- Dataset records
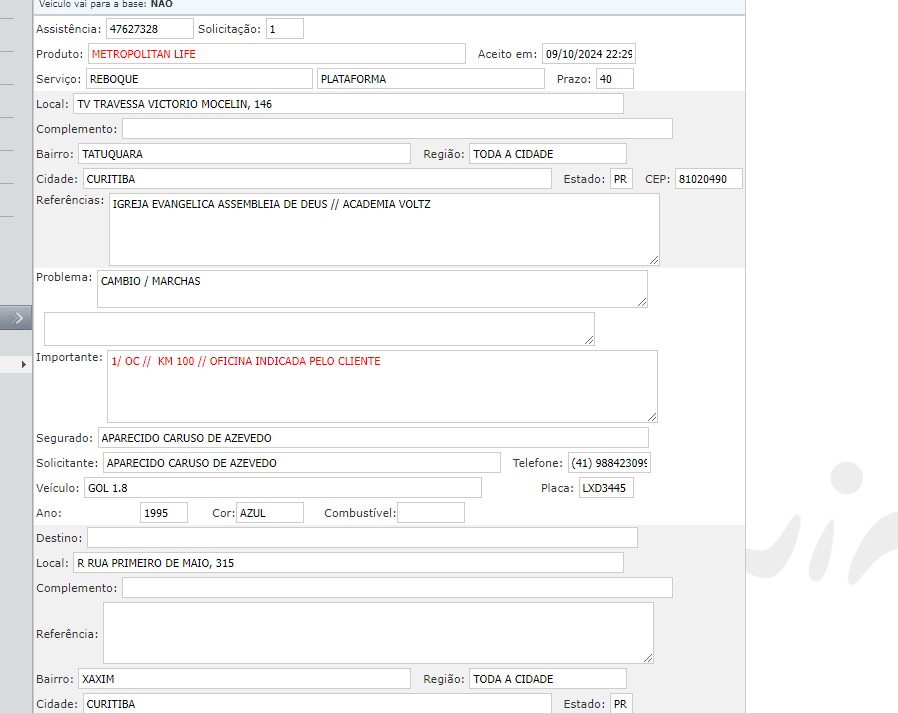Click the Referências textarea resize handle
The width and height of the screenshot is (898, 713).
[x=653, y=259]
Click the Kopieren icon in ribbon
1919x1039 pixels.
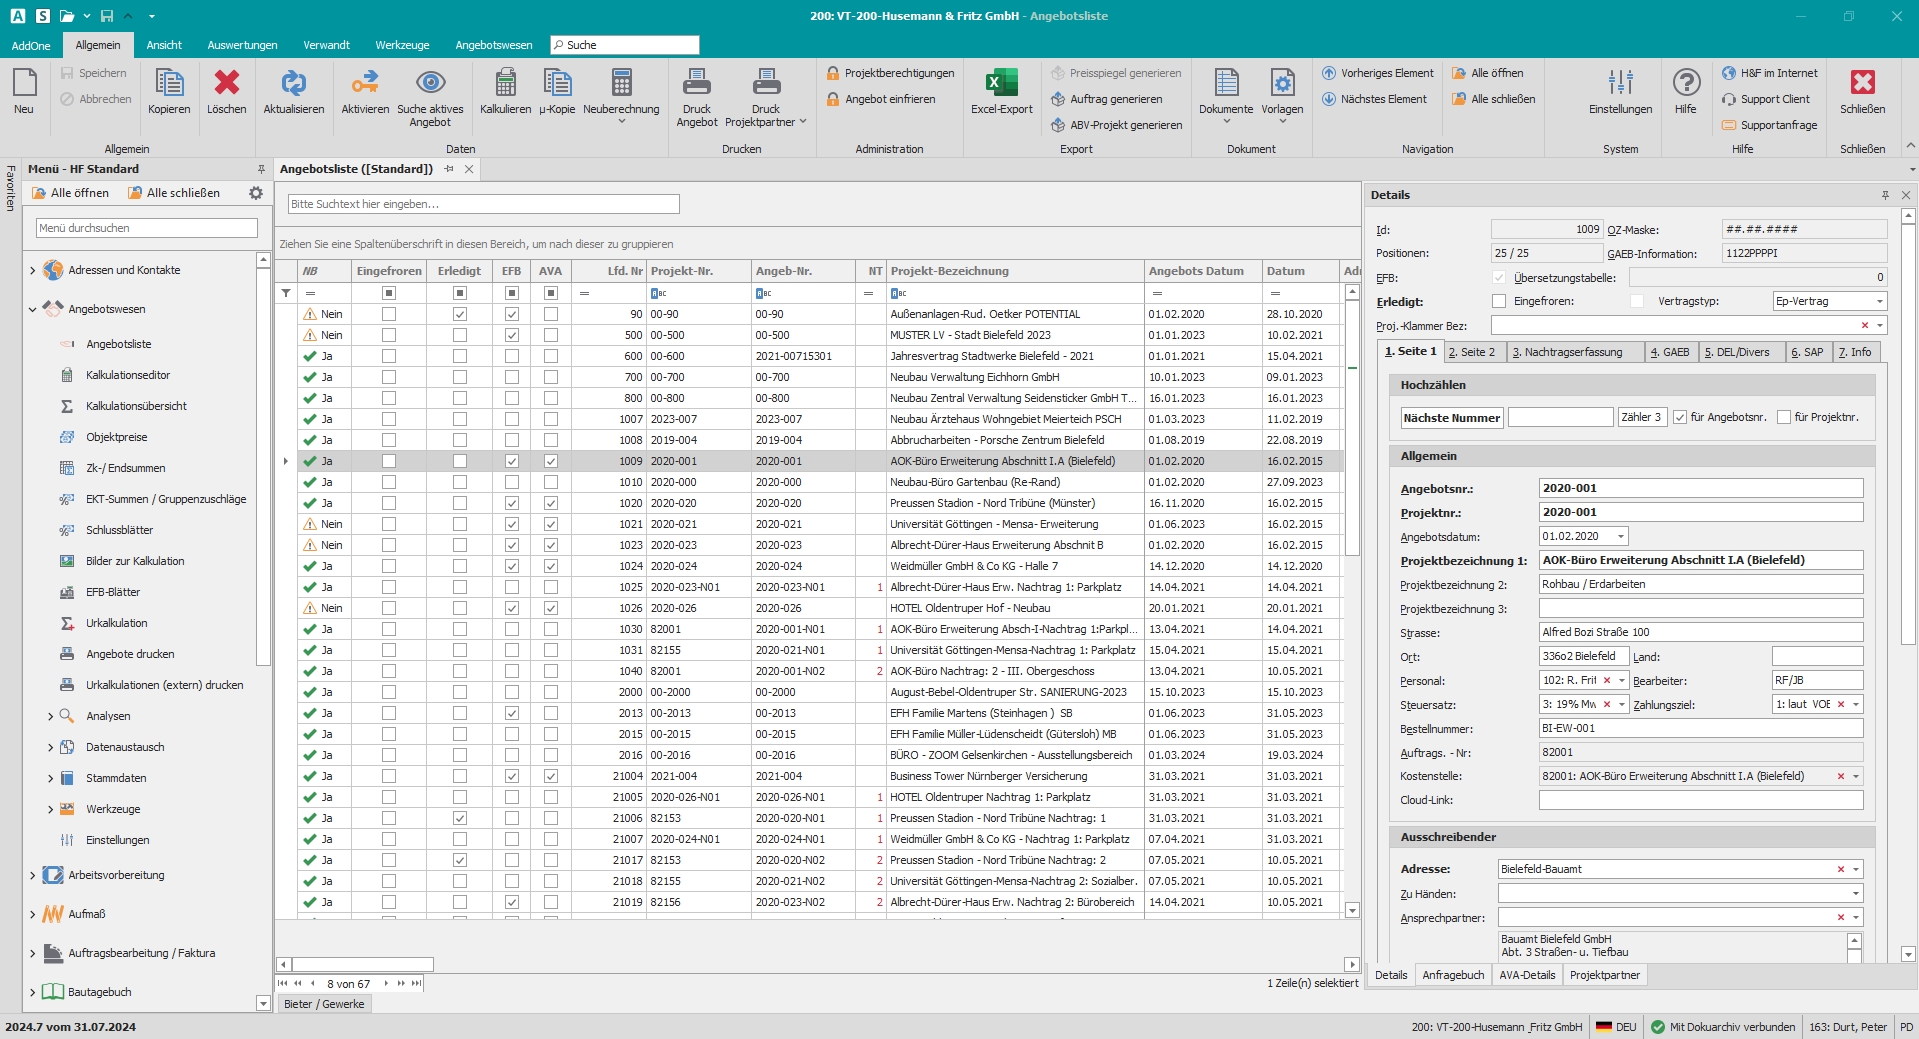tap(169, 84)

- Work task
Please print exactly the lines from the line containing "Click the Kopieren icon in ribbon" through the end of the records above, both included, leaving out every picture.

- Your solution
Click the Kopieren icon in ribbon
1919x1039 pixels.
tap(169, 84)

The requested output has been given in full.